Product Quantum (Rs. Cr) Long Term Rating Short Term Rating
Bank Loan Ratings 14.62 ACUITE BB- | Stable | Reaffirmed -
Bank Loan Ratings 14.88 - ACUITE A4+ | Reaffirmed
Total Outstanding Quantum (Rs. Cr) 29.50 - -
 
Rating Rationale

­Acuité has reaffirmed its long-term rating of 'ACUITE BB-' (read as ACUITE double B minus) and its short-term rating to ‘ACUITE A4+’ (read as ACUITE A four plus) on the Rs.29.50 crore bank facilities of Lamina Foundries Limited (LFL). The Outlook is 'Stable'.

Reason for rating reaffirmation
The rating reaffirmation factors in the improvement in revenues albeit decline in the profitability margins, moderate financial risk profile and adequate liquidity position of the Group. The Group revenue improved and stood at Rs.185.42 crore in FY22, registering a growth of 40 percent as against revenue of Rs. 132.80 crore in FY21. Further The group’s revenue stood at ~Rs.210 Crore in FY23(Est). The improvement in the revenues is driven by the healthy demand in the automobile sector in turn leading to the increase in the demand for the leaf springs and other parts as well as addition of new customers to the portfolio. However, the operating margins deteriorated and stood at 8.29 percent in FY2022 as against 10.46 percent in FY2021. The ratings are constrained by the working capital-intensive operations and the cyclical nature of the industry.


About Company

­Incorporated in 1981, Lamina Foundries Limited (LFL) is engaged in manufacturing of iron castings such as auto brake drums, motor bodies, flywheels, valve bodies etc. and catered to the needs of domestic customers until 1990. The company entered into the export market since 1990 by exporting machined Brake Drums to Germany. The day-to-day operations are managed by its directors, Mr. Nitte Vinaya Hegde, Mr. Guruprasad Adyanthaya and Mr. Tonse Ramesh Shenoy. The company has secured business with TATA Motors Limited, Ashok leyland, Automotive Axles Limited to name a few. The company has an installed manufacturing capacity of 17200 Tn, and the unit is set up in Karnataka.

 
About the Group

Lamina Group (LG) comprises of Lamina Suspension Products Limited, Lamina Engineering Company Private Limited, Lamina Investments Private Limited, Lamina Leasing and Finance Limited, Lamina Foundries Limited and Lamina International established in 1976 by Mr. Nitte Vinaya Hegde, Mr. Guruprasad Adyanthaya and Mr. Tonse Ramesh Shenoy. At present, it has presence in casting industry, automobile springs and brake drums and separate export arm for marketing automobiles accessories. Group has total employees of around 1500.

* **Required tasks**:
A. In the rating rationale above, write out word for word the passage starting with "Lamina Group (LG)" and going on through "of around 1500.".
B. Decide whether each statement agrees with the rating rationale above: (i) Lamina Foundries Limited began exporting in 1990 by shipping machined brake drums to Germany; (ii) the operating margins rose from FY2021 to FY2022; (iii) the Lamina Group employs around 1500 people. Answer yes or no for each, and quote the words from the rating rationale that settle it.
C. Continue the rating rationale above, starting after its final sentence.

[Target position records]
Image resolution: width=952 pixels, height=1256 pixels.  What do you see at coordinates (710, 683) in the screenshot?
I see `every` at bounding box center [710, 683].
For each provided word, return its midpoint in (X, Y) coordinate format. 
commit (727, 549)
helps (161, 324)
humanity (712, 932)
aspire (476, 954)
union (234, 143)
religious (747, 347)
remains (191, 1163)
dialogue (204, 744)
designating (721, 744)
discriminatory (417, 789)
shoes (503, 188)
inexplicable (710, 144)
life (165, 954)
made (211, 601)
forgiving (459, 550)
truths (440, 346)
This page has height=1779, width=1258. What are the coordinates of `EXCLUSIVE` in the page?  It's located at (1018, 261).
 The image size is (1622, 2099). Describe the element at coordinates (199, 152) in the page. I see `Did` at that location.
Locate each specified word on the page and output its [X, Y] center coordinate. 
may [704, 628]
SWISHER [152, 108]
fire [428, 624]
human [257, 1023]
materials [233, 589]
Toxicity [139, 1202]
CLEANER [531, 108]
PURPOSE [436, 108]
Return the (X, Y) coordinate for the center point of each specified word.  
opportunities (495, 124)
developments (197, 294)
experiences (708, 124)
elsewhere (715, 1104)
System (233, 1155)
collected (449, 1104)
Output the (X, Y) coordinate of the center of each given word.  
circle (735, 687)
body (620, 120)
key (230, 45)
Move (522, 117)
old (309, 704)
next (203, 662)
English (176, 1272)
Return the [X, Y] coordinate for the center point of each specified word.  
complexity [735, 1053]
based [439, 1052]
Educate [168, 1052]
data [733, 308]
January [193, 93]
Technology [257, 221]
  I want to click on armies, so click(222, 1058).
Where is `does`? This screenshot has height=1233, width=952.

* **Expected results**:
A.
Lamina Group (LG) comprises of Lamina Suspension Products Limited, Lamina Engineering Company Private Limited, Lamina Investments Private Limited, Lamina Leasing and Finance Limited, Lamina Foundries Limited and Lamina International established in 1976 by Mr. Nitte Vinaya Hegde, Mr. Guruprasad Adyanthaya and Mr. Tonse Ramesh Shenoy. At present, it has presence in casting industry, automobile springs and brake drums and separate export arm for marketing automobiles accessories. Group has total employees of around 1500.

B.
(i) Yes: "The company entered into the export market since 1990 by exporting machined Brake Drums to Germany."
(ii) No: "the operating margins deteriorated and stood at 8.29 percent in FY2022 as against 10.46 percent in FY2021."
(iii) Yes: "Group has total employees of around 1500."

C.
Analytical Approach

Extent of Consolidation
•Full Consolidation
Rationale for Consolidation or Parent / Group / Govt. Support

­Acuite has considered the consolidated business and financial risk profile of Lamina Foundries Limited (LFL), Lamina Suspension Products Limited (LSPL) and Lamina International (LI) together referred as ‘Lamina Group’(LG). The consolidation is mainly on account of operational linkages and common management.

Key Rating Drivers

Strengths

­Extensive experience of management and established track record of operations
LG commenced operations from 1976. The group is promoted by its directors, Mr. Nitte Vinaya Hegde, Mr. Guruprasad Adyanthaya and Mr. Tonse Ramesh Shenoy who possess experience of more than four decades in casting industry. The extensive experience has enabled the company forge healthy relationships with customers and suppliers and has helped in getting recurring orders from its customers. The same can be reflected in its customer profile which includes names like Tata Motors, Ashok Leyland, Mahindra & Mahindra etc. which has helped them in developing the presence in domestic as well as international markets. Acuité believes that the extensive experience and association with reputed clientele will benefit the group to establish a strong market position.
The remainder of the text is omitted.